The following example shows the advantage of this technique: Assume a schedule is made of three sub schedules. And the three sub schedules are:
1. The date has to be between Dec 1st to Dec 31st
2. It has to be a Saturday
3. The time has to be between 8 AM to 10 AM.

     Let's assume we have a promotion whose availability is controlled by the simple sample schedule above. Between the hours of 9AM and 10AM on Dec 15th, which also happens to be a Saturday, 10,000 transactions take place.

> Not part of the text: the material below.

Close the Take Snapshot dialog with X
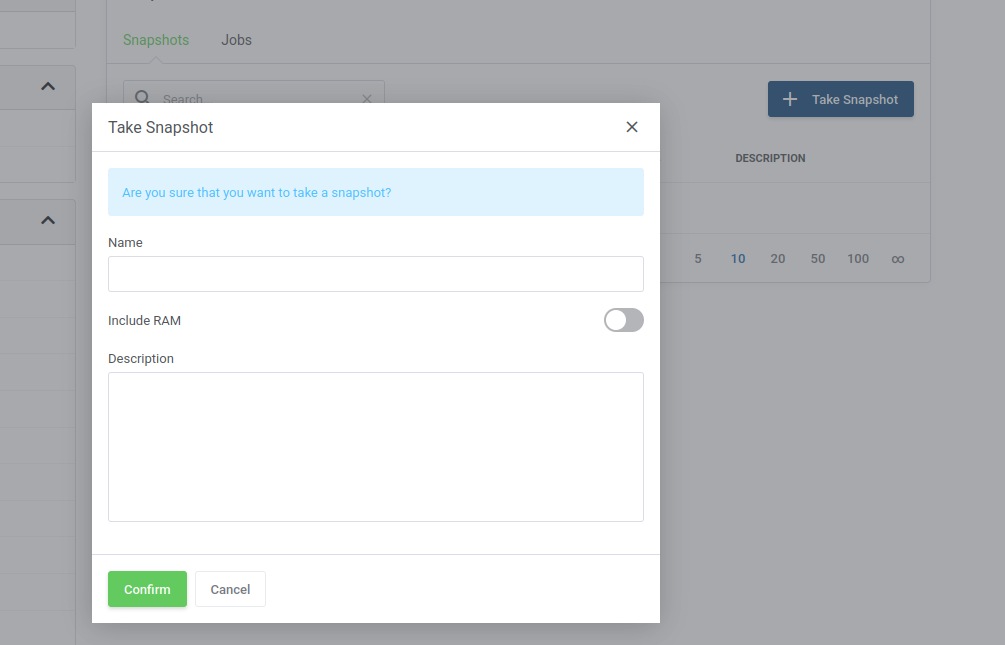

     Using the traditional way of evaluating time based schedule, all three sub-schedules would be evaluated 10,000 times in that hour. Now adopt a way of roughly estimating the cost of such operations based on the number of condition checks that are performed. Each time the schedule and its three sub-schedules are performed, 5 checks are performed. 2 checks for sub-schedule 1: date > Dec 1st, and date < Dec 31st; 1 check for sub-schedule 2: week day = Saturday and 2 checks for sub schedule 3: time > 8 AM and time < 10 AM. 10,000 evaluations will translate into 50,000 checks.

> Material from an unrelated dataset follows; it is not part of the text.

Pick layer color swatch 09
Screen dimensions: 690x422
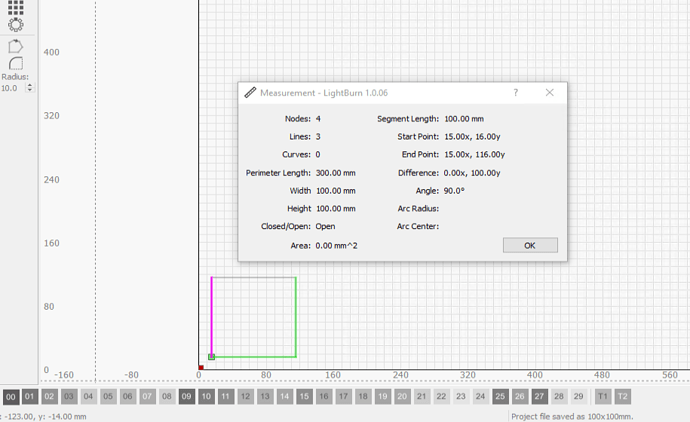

     Now, assume the new technique is used, where when a schedule is evaluated, not only is a value returned, an expiration time is also returned. During the first of the 10,000 transactions that happen during the given hour, 5 checks are performed, each of the sub schedules will return a value, in this case true and each of them will also assign an expiration time to the returned value. Sub schedule 1 will return Dec 31st as the expiration time, sub schedule 2 will return 23:59:59 of the same day (Dec 15th) as the expiration time, and sub-schedule 3 will return 10AM of the same day as the expiration time. The schedule then syndicates the results from all three sub-schedules as a traditional schedule would do and return the final result which is a true. At the same time, it would also compute a syndicated expiration time for the syndicated return result, in this case the closest of the three: 10 AM of the same day. Any subsequent calls to the same schedule will be served by checking the current time against the syndicated expiration time, and if the syndicated expiration time is in the future, the syndicated result will be returned directly without making any calls to the three sub-schedules. As a result, only 5+(10,000-1) * 1 checks are performed, a saving of nearly 80%. That's not even counting the overhead of calling each of the three sub-schedules 10,000 times if the traditional way is used. Another benefit of the new approach is that, when the expiration time 10AM does come, based on the cached results and expiration times at the sub-schedule l...